* [Pixel coordinate grounding data]:
^^^^
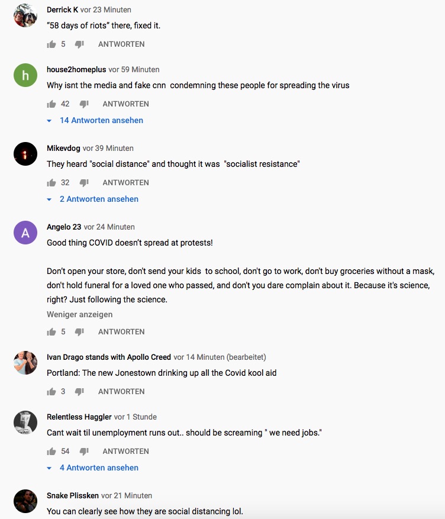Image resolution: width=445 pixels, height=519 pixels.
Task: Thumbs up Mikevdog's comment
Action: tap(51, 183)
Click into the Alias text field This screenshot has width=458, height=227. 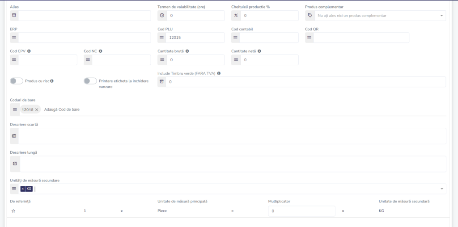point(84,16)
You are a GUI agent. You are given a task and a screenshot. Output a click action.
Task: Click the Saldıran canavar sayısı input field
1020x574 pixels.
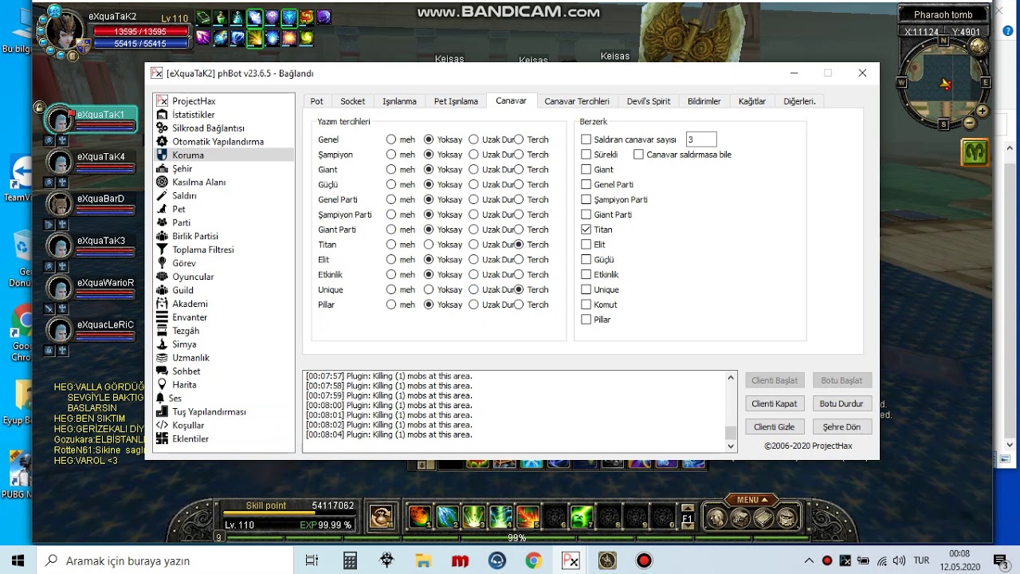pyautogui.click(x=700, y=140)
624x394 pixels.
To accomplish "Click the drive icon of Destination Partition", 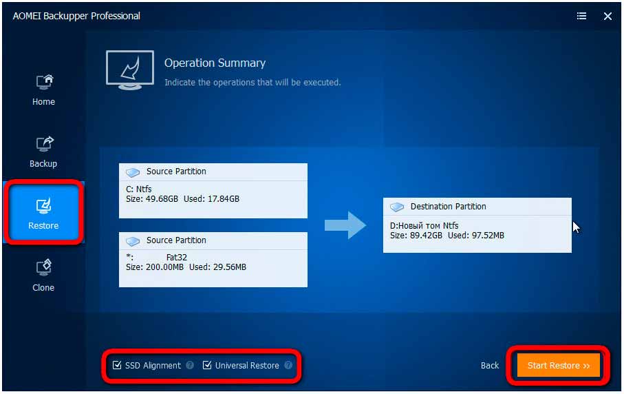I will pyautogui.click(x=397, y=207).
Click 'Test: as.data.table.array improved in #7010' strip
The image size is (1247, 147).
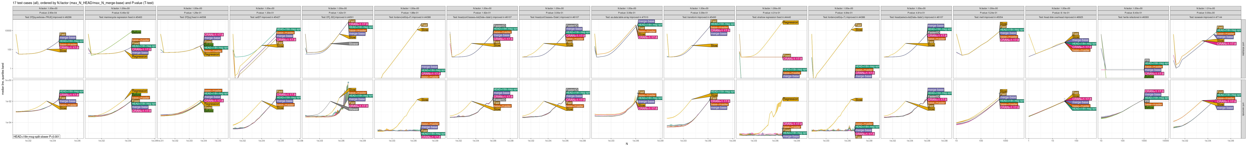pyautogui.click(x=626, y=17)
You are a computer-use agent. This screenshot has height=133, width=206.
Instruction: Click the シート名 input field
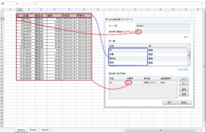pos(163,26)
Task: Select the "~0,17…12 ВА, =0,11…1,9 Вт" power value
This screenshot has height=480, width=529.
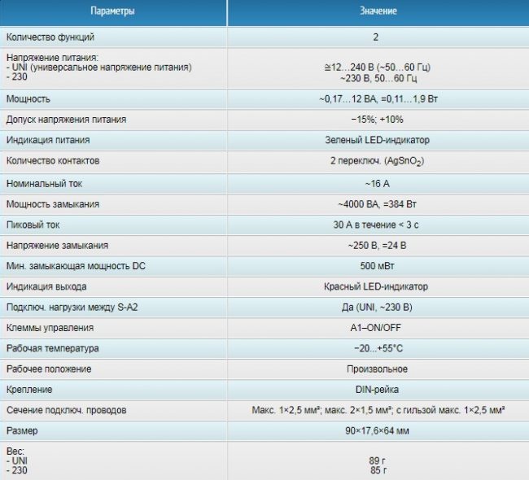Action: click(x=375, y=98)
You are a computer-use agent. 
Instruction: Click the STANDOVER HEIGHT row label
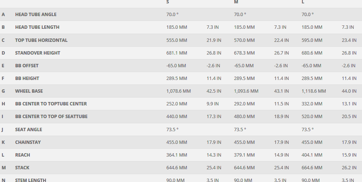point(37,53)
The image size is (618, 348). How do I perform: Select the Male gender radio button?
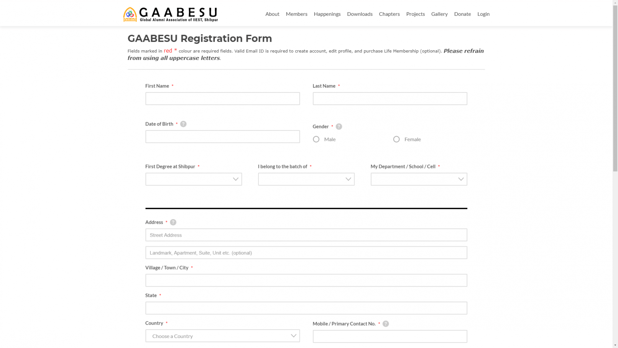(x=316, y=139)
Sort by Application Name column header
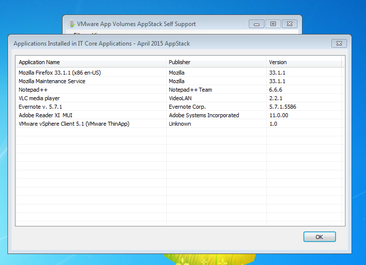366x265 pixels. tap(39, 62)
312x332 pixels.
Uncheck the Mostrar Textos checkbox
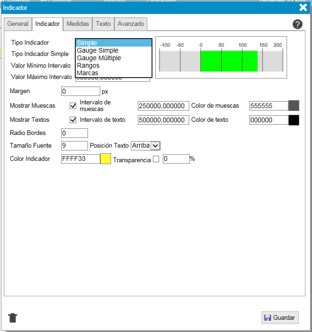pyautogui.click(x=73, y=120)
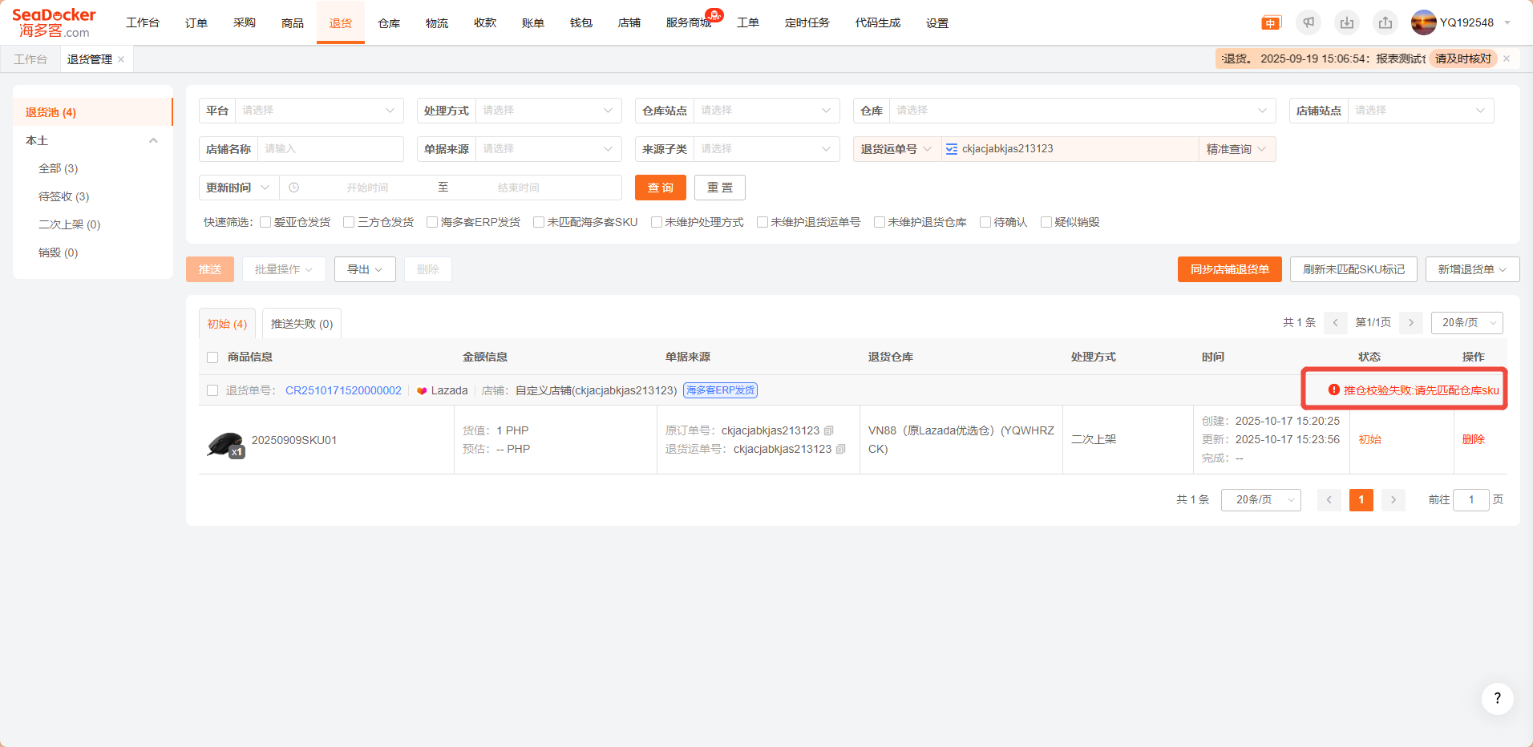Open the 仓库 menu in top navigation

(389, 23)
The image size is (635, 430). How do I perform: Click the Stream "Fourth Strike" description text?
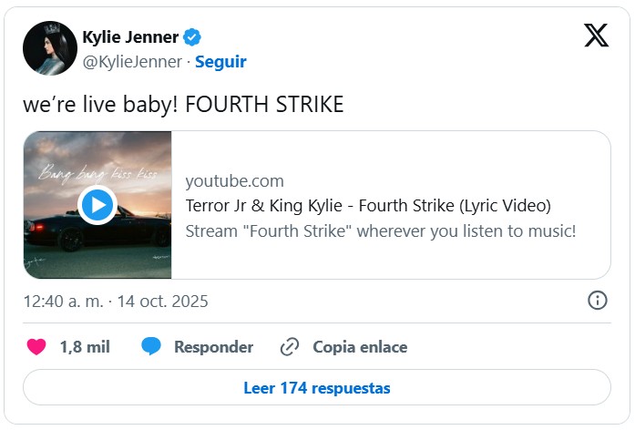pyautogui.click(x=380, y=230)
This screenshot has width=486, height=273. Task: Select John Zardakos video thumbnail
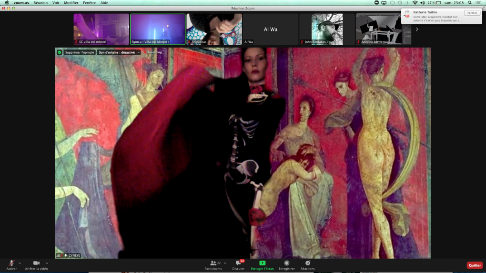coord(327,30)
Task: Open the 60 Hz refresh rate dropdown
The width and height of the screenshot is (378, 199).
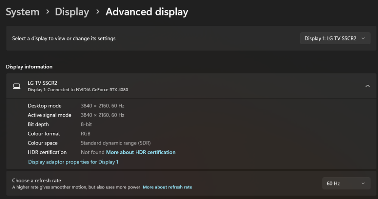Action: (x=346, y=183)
^^^^
* [WHAT IS NEEDED]: In the records above, find the line that contains "The image size is (618, 348)." and repeat exactly that line and all lines after it to the end. Do not include pictures.

* [TASK RESULT]:
The image size is (618, 348). How do I perform: Select the Male gender radio button?
(x=316, y=139)
Sort by Application Name column header
366x265 pixels. tap(39, 62)
312x332 pixels.
Uncheck the Mostrar Textos checkbox
pyautogui.click(x=73, y=120)
Open the 仓库 menu in top navigation

(389, 23)
The image size is (635, 430). How do I perform: Click the Stream "Fourth Strike" description text?
pyautogui.click(x=380, y=230)
This screenshot has width=486, height=273. Task: Select John Zardakos video thumbnail
coord(327,30)
Task: Open the 60 Hz refresh rate dropdown
The width and height of the screenshot is (378, 199).
Action: (x=346, y=183)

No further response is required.